(Excerpted passage)

◆ ◆ ◆

Earlier designs focused on single-signal activation; however, recent advances in chemical engineering and artificial intelligence have enabled the development of prodrugs that respond to multiple endogenous and exogenous signals simultaneously [50]. AI-driven approaches facilitate this innovation by modeling complex activation patterns and guiding molecular design. Still, the real-time monitoring of in vivo prodrug activation remains a significant challenge. To address this, modern prodrugs can be functionalized with targeting ligands and imaging agents, allowing for enhanced specificity and real-time visualization of drug release [235].

One particularly targeted strategy in enzyme-based cancer therapy is gene-directed enzyme prodrug therapy (GDEPT), which involves delivering genes encoding prodrug-activating enzymes directly into tumor cells. These genes are typically introduced via viral vectors or nanoparticles [129]. Once expressed, the enzymes selectively metabolize systemically administered prodrugs into their active, cytotoxic forms within the tumor, thereby reducing systemic toxicity and improving therapeutic efficacy. For example, the human CYP2B6 gene encodes the cytochrome P450 enzyme CYP2B6, which can convert cyclophosphamide into its active form. When this gene is introduced into tumor cells, the enzyme is produced locally, ensuring that prodrug activation occurs precisely where it’s needed [129]. A major limitation of GDEPT is the efficiency of enzymatic conversion. To address this, enzyme engineering has been applied to improve the catalytic activity, specificity, and stability of these activating enzymes. Engineered enzymes, such as E. coli NfsB mutants, have demonstrated up to a tenfold increase in prodrug activation compared to wild-type forms, showing great promise for enhanced cancer therapy [127].

The enzymatic activation of prodrugs typically involves the cleavage of a linker or chemical transformation of the drug molecule. For instance, matrix metalloproteinase-2 (MMP-2) cleavable linkers release active drugs only in regions where MMP-2 is overexpressed, such as the tumor microenvironment. This approach ensures spatially confined activation, minimizing harm to healthy tissue [236]. Proteases, key enzymes involved in peptide bond cleavage, are widely used in these systems, yet designing selective and efficient substrates for them remains a significant challenge due to the vast design space and limited high-throughput tools. To accelerate this process, machine learning models such as CleaveNet have been developed. CleaveNet is an AI-powered pipeline that enables the in silico design of protease substrates, incorporating features such as biophysical filtering and conditioning tags for customizable cleavage profiles [176]. Experimental validation has shown its ability to produce highly selective substrates, even for difficult targets like MMP13. Furthermore, CleaveNet supports complex use cases where multiple cleavage events by co-expressed proteases are required, opening new possibilities for the rational design of multi-input prodrug activation systems[176].

◆ ◆ ◆

[Stored records]

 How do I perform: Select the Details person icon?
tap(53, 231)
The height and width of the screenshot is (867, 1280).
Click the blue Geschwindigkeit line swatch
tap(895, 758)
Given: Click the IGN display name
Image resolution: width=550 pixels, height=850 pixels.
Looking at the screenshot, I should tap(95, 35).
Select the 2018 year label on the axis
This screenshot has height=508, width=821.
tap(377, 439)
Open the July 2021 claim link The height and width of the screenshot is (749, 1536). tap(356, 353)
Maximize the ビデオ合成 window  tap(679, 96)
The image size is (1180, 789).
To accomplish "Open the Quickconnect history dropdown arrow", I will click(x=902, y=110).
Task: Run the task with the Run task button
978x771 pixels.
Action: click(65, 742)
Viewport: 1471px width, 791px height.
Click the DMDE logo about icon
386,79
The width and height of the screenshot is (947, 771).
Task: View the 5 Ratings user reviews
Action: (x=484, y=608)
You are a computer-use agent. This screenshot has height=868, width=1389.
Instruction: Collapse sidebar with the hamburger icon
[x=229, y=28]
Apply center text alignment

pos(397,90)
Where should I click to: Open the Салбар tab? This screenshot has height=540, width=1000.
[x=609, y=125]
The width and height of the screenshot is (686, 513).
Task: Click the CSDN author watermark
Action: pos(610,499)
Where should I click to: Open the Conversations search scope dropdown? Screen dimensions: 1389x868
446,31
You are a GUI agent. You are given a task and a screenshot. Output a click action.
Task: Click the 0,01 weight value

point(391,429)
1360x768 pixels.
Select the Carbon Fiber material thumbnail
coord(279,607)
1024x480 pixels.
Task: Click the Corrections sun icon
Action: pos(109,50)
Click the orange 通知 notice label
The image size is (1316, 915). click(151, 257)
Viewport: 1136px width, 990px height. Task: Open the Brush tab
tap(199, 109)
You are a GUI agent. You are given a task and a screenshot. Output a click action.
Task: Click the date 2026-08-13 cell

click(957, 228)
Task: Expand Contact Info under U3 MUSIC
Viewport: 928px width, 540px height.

◆ ◆ ◆

(Tasks to complete)
(1) Summarize the passage on prodrug activation in two sentences.
(2) Using the passage on prodrug activation, turn the paragraph beginning "One particularly targeted strategy" into a bulleted list that keeps its main facts.
(3) According to the passage on prodrug activation, how much more prodrug activation have engineered E. coli NfsB mutants shown than wild-type forms?

(Answer set)
(1) Prodrug design has shifted from single-signal activation to prodrugs that respond to multiple signals at once, aided by AI modeling, and targeting ligands and imaging agents help with the challenge of monitoring activation in vivo. Enzyme-based strategies such as gene-directed enzyme prodrug therapy and MMP-2 cleavable linkers confine drug activation to tumors, while enzyme engineering and the AI pipeline CleaveNet address limits in conversion efficiency and protease substrate design.

(2)
- Gene-directed enzyme prodrug therapy (GDEPT) delivers genes encoding prodrug-activating enzymes directly into tumor cells, usually via viral vectors or nanoparticles.
- The expressed enzymes convert systemically administered prodrugs into active, cytotoxic forms within the tumor, reducing systemic toxicity and improving therapeutic efficacy.
- Example: the human CYP2B6 gene encodes the enzyme CYP2B6, which converts cyclophosphamide into its active form locally inside tumor cells.
- A major limitation is the efficiency of enzymatic conversion.
- Enzyme engineering improves the catalytic activity, specificity, and stability of these enzymes. For example, E. coli NfsB mutants show up to a tenfold increase in prodrug activation over wild-type forms.

(3) Up to a tenfold increase.